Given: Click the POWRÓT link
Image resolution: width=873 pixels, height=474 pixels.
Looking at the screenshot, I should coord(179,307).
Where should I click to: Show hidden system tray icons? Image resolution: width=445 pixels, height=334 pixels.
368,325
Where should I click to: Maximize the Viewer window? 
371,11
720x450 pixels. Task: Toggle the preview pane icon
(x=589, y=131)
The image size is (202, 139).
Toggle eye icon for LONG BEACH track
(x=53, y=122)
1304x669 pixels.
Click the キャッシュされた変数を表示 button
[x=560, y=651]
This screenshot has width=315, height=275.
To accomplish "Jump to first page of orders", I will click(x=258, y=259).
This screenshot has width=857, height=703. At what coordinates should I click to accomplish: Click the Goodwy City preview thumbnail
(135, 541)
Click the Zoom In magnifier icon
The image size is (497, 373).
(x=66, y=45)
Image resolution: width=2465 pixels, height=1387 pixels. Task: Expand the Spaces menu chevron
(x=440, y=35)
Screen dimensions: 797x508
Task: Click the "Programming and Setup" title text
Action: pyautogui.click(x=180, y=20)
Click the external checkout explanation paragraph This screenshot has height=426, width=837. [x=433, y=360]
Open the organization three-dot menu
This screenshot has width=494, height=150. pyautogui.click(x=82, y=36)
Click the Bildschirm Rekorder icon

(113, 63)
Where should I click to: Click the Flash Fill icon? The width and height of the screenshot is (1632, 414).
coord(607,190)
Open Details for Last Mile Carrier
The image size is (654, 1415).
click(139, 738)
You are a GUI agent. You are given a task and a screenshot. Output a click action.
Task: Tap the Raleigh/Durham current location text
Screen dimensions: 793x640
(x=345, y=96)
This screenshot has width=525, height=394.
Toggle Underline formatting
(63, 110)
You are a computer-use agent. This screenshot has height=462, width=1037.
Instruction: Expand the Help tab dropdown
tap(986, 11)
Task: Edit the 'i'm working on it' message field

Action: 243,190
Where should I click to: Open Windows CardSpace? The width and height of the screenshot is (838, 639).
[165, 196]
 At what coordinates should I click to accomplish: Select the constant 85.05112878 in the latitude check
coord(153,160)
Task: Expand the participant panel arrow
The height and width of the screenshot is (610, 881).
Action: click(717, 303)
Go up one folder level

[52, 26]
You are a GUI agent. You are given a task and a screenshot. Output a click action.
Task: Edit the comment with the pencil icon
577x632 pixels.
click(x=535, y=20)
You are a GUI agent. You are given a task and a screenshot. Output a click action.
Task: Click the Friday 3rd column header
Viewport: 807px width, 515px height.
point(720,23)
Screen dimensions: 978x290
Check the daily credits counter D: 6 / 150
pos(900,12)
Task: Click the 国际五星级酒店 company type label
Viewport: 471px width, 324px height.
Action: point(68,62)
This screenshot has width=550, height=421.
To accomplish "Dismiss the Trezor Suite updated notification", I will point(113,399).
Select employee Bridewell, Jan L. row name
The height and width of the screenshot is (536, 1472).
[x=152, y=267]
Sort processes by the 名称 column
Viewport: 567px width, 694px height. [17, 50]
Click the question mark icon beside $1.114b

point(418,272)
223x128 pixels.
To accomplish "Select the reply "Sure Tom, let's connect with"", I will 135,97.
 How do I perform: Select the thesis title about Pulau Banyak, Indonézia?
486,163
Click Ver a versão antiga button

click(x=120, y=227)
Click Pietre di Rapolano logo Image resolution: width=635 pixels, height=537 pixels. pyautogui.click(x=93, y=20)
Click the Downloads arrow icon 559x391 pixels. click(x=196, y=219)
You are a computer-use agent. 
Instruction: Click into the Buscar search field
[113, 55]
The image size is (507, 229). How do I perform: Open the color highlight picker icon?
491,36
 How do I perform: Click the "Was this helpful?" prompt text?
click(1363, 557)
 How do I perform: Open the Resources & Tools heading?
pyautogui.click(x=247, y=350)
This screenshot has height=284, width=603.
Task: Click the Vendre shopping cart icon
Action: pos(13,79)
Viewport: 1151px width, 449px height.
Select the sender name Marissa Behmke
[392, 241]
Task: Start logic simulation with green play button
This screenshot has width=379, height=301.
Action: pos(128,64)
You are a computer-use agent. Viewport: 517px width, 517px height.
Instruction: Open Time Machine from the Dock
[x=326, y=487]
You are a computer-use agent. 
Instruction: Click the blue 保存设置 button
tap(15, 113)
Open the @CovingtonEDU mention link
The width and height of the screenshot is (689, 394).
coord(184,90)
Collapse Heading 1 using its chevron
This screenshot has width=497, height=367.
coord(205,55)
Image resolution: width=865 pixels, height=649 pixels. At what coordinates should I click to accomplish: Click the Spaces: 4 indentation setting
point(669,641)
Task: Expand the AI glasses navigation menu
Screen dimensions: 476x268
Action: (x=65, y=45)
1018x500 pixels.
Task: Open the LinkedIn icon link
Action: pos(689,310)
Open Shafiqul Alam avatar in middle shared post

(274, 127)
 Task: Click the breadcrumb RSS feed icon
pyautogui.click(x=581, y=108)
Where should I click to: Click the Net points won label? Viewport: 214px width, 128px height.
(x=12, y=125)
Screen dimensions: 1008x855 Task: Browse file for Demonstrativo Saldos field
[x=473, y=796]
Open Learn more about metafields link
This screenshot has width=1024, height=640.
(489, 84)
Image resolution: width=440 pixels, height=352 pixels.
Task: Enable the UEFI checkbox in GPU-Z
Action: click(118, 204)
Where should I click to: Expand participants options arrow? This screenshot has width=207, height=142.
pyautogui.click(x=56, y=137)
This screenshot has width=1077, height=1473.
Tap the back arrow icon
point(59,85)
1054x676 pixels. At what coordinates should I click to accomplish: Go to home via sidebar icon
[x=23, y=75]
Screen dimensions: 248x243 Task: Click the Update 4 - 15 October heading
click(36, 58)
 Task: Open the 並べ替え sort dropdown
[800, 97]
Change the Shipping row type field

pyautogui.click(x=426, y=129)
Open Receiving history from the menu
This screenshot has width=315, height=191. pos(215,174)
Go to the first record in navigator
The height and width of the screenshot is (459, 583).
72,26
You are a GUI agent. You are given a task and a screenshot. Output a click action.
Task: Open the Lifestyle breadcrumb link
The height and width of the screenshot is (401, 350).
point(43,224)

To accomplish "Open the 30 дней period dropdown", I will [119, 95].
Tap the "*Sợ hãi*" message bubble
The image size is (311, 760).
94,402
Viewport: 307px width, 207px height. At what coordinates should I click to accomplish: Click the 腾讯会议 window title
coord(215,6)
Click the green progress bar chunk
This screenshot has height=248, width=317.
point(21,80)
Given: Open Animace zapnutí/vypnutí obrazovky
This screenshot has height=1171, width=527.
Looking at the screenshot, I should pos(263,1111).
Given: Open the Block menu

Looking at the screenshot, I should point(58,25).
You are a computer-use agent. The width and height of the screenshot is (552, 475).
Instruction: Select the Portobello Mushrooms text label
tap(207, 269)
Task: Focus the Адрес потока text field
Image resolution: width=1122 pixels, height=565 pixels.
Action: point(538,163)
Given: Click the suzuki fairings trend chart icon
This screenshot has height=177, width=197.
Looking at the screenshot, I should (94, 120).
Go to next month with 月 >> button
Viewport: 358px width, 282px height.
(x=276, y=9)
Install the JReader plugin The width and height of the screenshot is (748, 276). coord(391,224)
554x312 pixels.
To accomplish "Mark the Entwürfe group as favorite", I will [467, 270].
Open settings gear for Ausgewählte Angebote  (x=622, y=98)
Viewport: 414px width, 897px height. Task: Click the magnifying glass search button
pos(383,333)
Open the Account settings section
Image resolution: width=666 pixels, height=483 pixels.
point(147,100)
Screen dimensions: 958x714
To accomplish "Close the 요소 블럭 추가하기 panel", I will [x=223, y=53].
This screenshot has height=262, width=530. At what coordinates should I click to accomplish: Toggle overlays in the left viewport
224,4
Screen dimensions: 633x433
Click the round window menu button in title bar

^^^^^^^^^^^^^^^^

= What this task involves =
Each line of the data above is to be set down exactly.

= Output below =
Given: Click the POWRÓT link
Image resolution: width=873 pixels, height=474 pixels.
Looking at the screenshot, I should coord(179,307).
Where should I click to: Show hidden system tray icons? Image resolution: width=445 pixels, height=334 pixels.
368,325
Where should I click to: Maximize the Viewer window? 
371,11
720x450 pixels. Task: Toggle the preview pane icon
(x=589, y=131)
The image size is (202, 139).
Toggle eye icon for LONG BEACH track
(x=53, y=122)
1304x669 pixels.
Click the キャッシュされた変数を表示 button
[x=560, y=651]
This screenshot has width=315, height=275.
To accomplish "Jump to first page of orders", I will click(x=258, y=259).
This screenshot has width=857, height=703. At what coordinates should I click to accomplish: Click the Goodwy City preview thumbnail
(135, 541)
Click the Zoom In magnifier icon
The image size is (497, 373).
(x=66, y=45)
Image resolution: width=2465 pixels, height=1387 pixels. Task: Expand the Spaces menu chevron
(x=440, y=35)
Screen dimensions: 797x508
Task: Click the "Programming and Setup" title text
Action: pyautogui.click(x=180, y=20)
Click the external checkout explanation paragraph This screenshot has height=426, width=837. [x=433, y=360]
Open the organization three-dot menu
This screenshot has width=494, height=150. pyautogui.click(x=82, y=36)
Click the Bildschirm Rekorder icon

(113, 63)
Where should I click to: Click the Flash Fill icon? The width and height of the screenshot is (1632, 414).
coord(607,190)
Open Details for Last Mile Carrier
The image size is (654, 1415).
click(139, 738)
You are a GUI agent. You are given a task and a screenshot. Output a click action.
Task: Tap the Raleigh/Durham current location text
Screen dimensions: 793x640
(x=345, y=96)
This screenshot has width=525, height=394.
Toggle Underline formatting
(63, 110)
You are a computer-use agent. This screenshot has height=462, width=1037.
Instruction: Expand the Help tab dropdown
tap(986, 11)
Task: Edit the 'i'm working on it' message field

Action: 243,190
Where should I click to: Open Windows CardSpace? The width and height of the screenshot is (838, 639).
[165, 196]
 At what coordinates should I click to accomplish: Select the constant 85.05112878 in the latitude check
coord(153,160)
Task: Expand the participant panel arrow
The height and width of the screenshot is (610, 881).
Action: click(717, 303)
Go up one folder level

[52, 26]
You are a GUI agent. You are given a task and a screenshot. Output a click action.
Task: Edit the comment with the pencil icon
577x632 pixels.
click(x=535, y=20)
You are a GUI agent. You are given a task and a screenshot. Output a click action.
Task: Click the Friday 3rd column header
Viewport: 807px width, 515px height.
point(720,23)
Screen dimensions: 978x290
Check the daily credits counter D: 6 / 150
pos(900,12)
Task: Click the 国际五星级酒店 company type label
Viewport: 471px width, 324px height.
Action: point(68,62)
This screenshot has width=550, height=421.
To accomplish "Dismiss the Trezor Suite updated notification", I will point(113,399).
Select employee Bridewell, Jan L. row name
The height and width of the screenshot is (536, 1472).
[x=152, y=267]
Sort processes by the 名称 column
Viewport: 567px width, 694px height. [17, 50]
Click the question mark icon beside $1.114b

point(418,272)
223x128 pixels.
To accomplish "Select the reply "Sure Tom, let's connect with"", I will 135,97.
 How do I perform: Select the thesis title about Pulau Banyak, Indonézia?
486,163
Click Ver a versão antiga button

click(x=120, y=227)
Click Pietre di Rapolano logo Image resolution: width=635 pixels, height=537 pixels. pyautogui.click(x=93, y=20)
Click the Downloads arrow icon 559x391 pixels. click(x=196, y=219)
You are a computer-use agent. 
Instruction: Click into the Buscar search field
[113, 55]
The image size is (507, 229). How do I perform: Open the color highlight picker icon?
491,36
 How do I perform: Click the "Was this helpful?" prompt text?
click(1363, 557)
 How do I perform: Open the Resources & Tools heading?
pyautogui.click(x=247, y=350)
This screenshot has height=284, width=603.
Task: Click the Vendre shopping cart icon
Action: pos(13,79)
Viewport: 1151px width, 449px height.
Select the sender name Marissa Behmke
[392, 241]
Task: Start logic simulation with green play button
This screenshot has width=379, height=301.
Action: pos(128,64)
You are a computer-use agent. Viewport: 517px width, 517px height.
Instruction: Open Time Machine from the Dock
[x=326, y=487]
You are a computer-use agent. 
Instruction: Click the blue 保存设置 button
tap(15, 113)
Open the @CovingtonEDU mention link
The width and height of the screenshot is (689, 394).
coord(184,90)
Collapse Heading 1 using its chevron
This screenshot has width=497, height=367.
coord(205,55)
Image resolution: width=865 pixels, height=649 pixels. At what coordinates should I click to accomplish: Click the Spaces: 4 indentation setting
point(669,641)
Task: Expand the AI glasses navigation menu
Screen dimensions: 476x268
Action: (x=65, y=45)
1018x500 pixels.
Task: Open the LinkedIn icon link
Action: pos(689,310)
Open Shafiqul Alam avatar in middle shared post

(274, 127)
 Task: Click the breadcrumb RSS feed icon
pyautogui.click(x=581, y=108)
Where should I click to: Click the Net points won label? Viewport: 214px width, 128px height.
(x=12, y=125)
Screen dimensions: 1008x855 Task: Browse file for Demonstrativo Saldos field
[x=473, y=796]
Open Learn more about metafields link
This screenshot has width=1024, height=640.
(489, 84)
Image resolution: width=440 pixels, height=352 pixels.
Task: Enable the UEFI checkbox in GPU-Z
Action: click(118, 204)
Where should I click to: Expand participants options arrow? This screenshot has width=207, height=142.
pyautogui.click(x=56, y=137)
This screenshot has width=1077, height=1473.
Tap the back arrow icon
point(59,85)
1054x676 pixels. At what coordinates should I click to accomplish: Go to home via sidebar icon
[x=23, y=75]
Screen dimensions: 248x243 Task: Click the Update 4 - 15 October heading
click(36, 58)
 Task: Open the 並べ替え sort dropdown
[800, 97]
Change the Shipping row type field

pyautogui.click(x=426, y=129)
Open Receiving history from the menu
This screenshot has width=315, height=191. pos(215,174)
Go to the first record in navigator
The height and width of the screenshot is (459, 583).
72,26
You are a GUI agent. You are given a task and a screenshot. Output a click action.
Task: Open the Lifestyle breadcrumb link
The height and width of the screenshot is (401, 350).
point(43,224)

To accomplish "Open the 30 дней period dropdown", I will [119, 95].
Tap the "*Sợ hãi*" message bubble
The image size is (311, 760).
94,402
Viewport: 307px width, 207px height. At what coordinates should I click to accomplish: Click the 腾讯会议 window title
coord(215,6)
Click the green progress bar chunk
This screenshot has height=248, width=317.
point(21,80)
Given: Open Animace zapnutí/vypnutí obrazovky
This screenshot has height=1171, width=527.
Looking at the screenshot, I should pos(263,1111).
Given: Open the Block menu

Looking at the screenshot, I should point(58,25).
You are a computer-use agent. The width and height of the screenshot is (552, 475).
Instruction: Select the Portobello Mushrooms text label
tap(207, 269)
Task: Focus the Адрес потока text field
Image resolution: width=1122 pixels, height=565 pixels.
Action: point(538,163)
Given: Click the suzuki fairings trend chart icon
This screenshot has height=177, width=197.
Looking at the screenshot, I should (94, 120).
Go to next month with 月 >> button
Viewport: 358px width, 282px height.
(x=276, y=9)
Install the JReader plugin The width and height of the screenshot is (748, 276). coord(391,224)
554x312 pixels.
To accomplish "Mark the Entwürfe group as favorite", I will [467, 270].
Open settings gear for Ausgewählte Angebote  (x=622, y=98)
Viewport: 414px width, 897px height. Task: Click the magnifying glass search button
pos(383,333)
Open the Account settings section
Image resolution: width=666 pixels, height=483 pixels.
point(147,100)
Screen dimensions: 958x714
To accomplish "Close the 요소 블럭 추가하기 panel", I will [x=223, y=53].
This screenshot has height=262, width=530. At what coordinates should I click to accomplish: Toggle overlays in the left viewport
224,4
Screen dimensions: 633x433
Click the round window menu button in title bar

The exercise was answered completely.